**The records:**
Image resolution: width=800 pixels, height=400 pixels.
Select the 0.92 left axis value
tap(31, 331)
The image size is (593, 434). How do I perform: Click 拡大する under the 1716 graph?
---
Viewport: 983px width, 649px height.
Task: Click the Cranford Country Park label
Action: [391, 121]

**Task:** The expected answer is an exact copy of the lines above, beginning at the line with "Image resolution: width=800" and ending at the line with "The image size", with both ends in.

**Answer section:**
Image resolution: width=800 pixels, height=400 pixels.
Select the 0.92 left axis value
tap(31, 331)
The image size is (593, 434). How do I perform: Click 拡大する under the 1716 graph?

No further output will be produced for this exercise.